But Patterson also says Hickey sacrificed editorial content by moving up deadlines.

The circulation improvements were Moe Hickey's proudest accomplishment, though. He developed a competent customer service department for subscribers and advertisers, ensuring complaints were handled.

Daily circulation was just less than 200,000 when Hickey went to the Post. It now is above 250,000.

Hickey also paid attention to printing quality. He demanded sharp, bright color and clear photos.

Even Hickey's critics admit that, unlike many publishers, he understands the editorial side of the newspaper industry.

"Moe is a very bright newspaperman," Singleton says. "From the advertising department to the press room, he knows the business."

Yet once Hickey achieves success, the critics say, he drives a thorn through his own side.

Hickey provides quick remedies for newspapers, not two-to-five-year strategies. But he sometimes can't quit fixing things.

His forte is not long-term leadership. In fact, Hickey was rumored to have been fired as publisher of the Post after boosting circulation figures.

That wasn't the case, according to Singleton.

"He and I had some basic differences in where we wanted to take the paper," Singleton says. "That's the best way to put it. It was not at all unfriendly."

Working In The Rock

Hickey has been plagued by bad press in recent years. Alternative publications in Denver routinely catalogued his drinking and womanizing.

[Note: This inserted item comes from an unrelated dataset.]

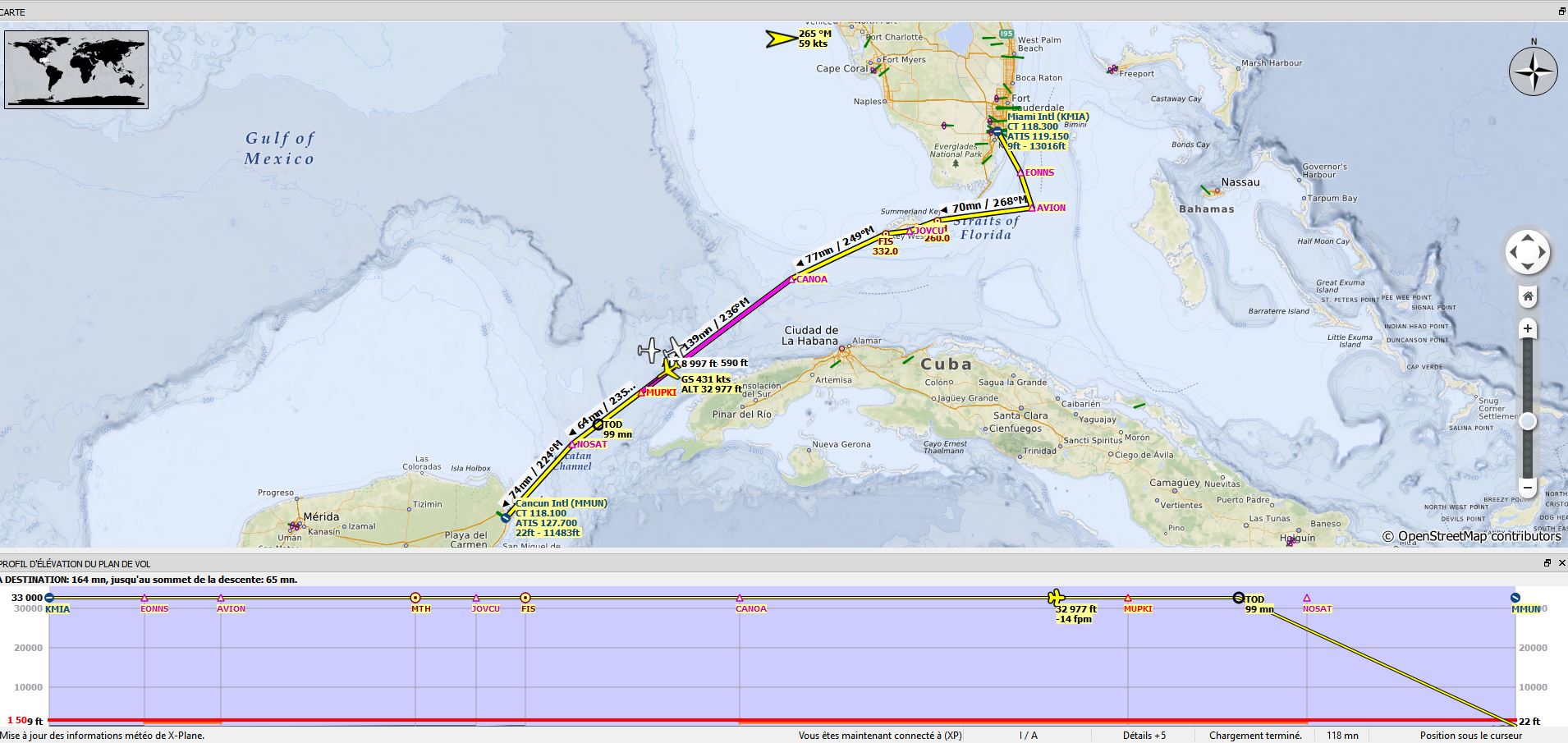Click the TOD marker in elevation profile

[1238, 598]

Books written by people with whom Hickey worked chronicled what the local publications missed.

Despite all that, Hickey's reputation isn't tarnished everywhere he goes.

At the Detroit News, where Hickey was publisher during the Gannett newspaper's war with Knight-Ridder's Detroit Free Press, Hickey was not as domineering and controversial as he was in Denver.

In Detroit, Hickey was more the corporate executive, a man who stayed away from the newsroom and wasn't known for hassling employees.

At the Gannett Satellite Information Network, Hickey even enjoyed a reputation as a man who knew how to delegate.

Something changed when he moved to Denver.

Moe Hickey became the ultimate micro manager, involved in the minutiae of layout and design.

Some Post employees contend that Hickey set about to make the newspaper the USA Today of Denver with one-tenth the manpower and money required to accomplish the task.

"He was into trivializing the news," says Mike Rudeen, a former entertainment editor at the Post who now works for a Denver public radio station. "The basic thrust of the paper under his leadership was trying to attract readers who honest to God didn't or couldn't read."

Rudden cites an example of Hickey's style: The publisher ordered an entertainment reporter to call Cher's agent to ask if the famous actress and singer were pregnant.

If the Post had been a national publication, that order might have been acceptable, Rudeen says. But for Hickey to expect a reporter from a Denver newspaper to call was another thing entirely.

At the Gazette, management already has taken heat for changes that resemble USA Today. If anything, Hickey's actions will be dissected in Little Rock ever more than they were in Denver.

So far, Gazette employees say, it's too early to tell what style of management their new boss will use.

"He's just gotten started," says business reporter Leroy Donald, a 30-year Gazette employee. "He's a pretty low-key fellow, easy to talk to from what we've seen."

After the jokes subside (a favorite was, "Gannett gives Little Rock a Hickey"), and after the dead flowers disappear, it will be Moe Hickey's turn to be in the limelight - on his own terms.

Singleton says, "If I had a newspaper with a lot of basic problems that needed to be fixed, I would hire Moe."

That's what Gannett has done.

Craig Moon recently was quoted as saying he would stay at the Gazette "until we win the newspaper war."

These days, Moon is president and chief operating officer of Gannett's Nashville Tennessean.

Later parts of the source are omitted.